=== Aim of the exercise ===
Lift out each line of the data that holds "agent".

=== Source records ===
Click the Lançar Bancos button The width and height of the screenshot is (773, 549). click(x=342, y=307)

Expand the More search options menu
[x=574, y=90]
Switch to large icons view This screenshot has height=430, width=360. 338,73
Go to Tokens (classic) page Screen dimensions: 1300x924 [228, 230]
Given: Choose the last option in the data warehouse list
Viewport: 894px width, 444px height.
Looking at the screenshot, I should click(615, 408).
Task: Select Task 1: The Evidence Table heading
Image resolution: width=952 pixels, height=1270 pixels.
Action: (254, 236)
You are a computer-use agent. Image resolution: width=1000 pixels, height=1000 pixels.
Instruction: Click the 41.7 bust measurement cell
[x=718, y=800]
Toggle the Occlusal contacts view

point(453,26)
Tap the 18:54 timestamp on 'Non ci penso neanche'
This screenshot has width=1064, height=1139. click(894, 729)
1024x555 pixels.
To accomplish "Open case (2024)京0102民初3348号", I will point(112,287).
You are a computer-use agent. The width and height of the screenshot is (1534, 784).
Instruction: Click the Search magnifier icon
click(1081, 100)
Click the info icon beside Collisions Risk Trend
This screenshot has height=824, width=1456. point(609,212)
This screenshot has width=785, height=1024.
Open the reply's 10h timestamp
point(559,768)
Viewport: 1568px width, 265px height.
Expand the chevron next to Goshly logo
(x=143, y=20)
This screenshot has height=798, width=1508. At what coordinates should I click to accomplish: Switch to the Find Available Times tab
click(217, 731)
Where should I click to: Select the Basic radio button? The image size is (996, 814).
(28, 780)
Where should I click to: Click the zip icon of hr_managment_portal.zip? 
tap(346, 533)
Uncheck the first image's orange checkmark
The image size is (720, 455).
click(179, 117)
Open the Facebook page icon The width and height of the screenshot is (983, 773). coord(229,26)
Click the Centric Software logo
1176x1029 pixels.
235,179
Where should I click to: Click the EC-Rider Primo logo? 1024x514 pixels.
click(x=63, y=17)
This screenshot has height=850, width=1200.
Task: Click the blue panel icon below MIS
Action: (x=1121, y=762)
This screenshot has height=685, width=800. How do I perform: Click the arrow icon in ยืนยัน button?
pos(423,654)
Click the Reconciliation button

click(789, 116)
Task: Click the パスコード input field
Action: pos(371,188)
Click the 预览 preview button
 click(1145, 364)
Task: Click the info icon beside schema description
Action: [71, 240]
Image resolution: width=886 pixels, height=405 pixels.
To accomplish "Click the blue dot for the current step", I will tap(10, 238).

=== Answer section ===
You are a computer-use agent. Image resolution: width=1000 pixels, height=1000 pixels.
You are a computer-use agent. The width and height of the screenshot is (1534, 784).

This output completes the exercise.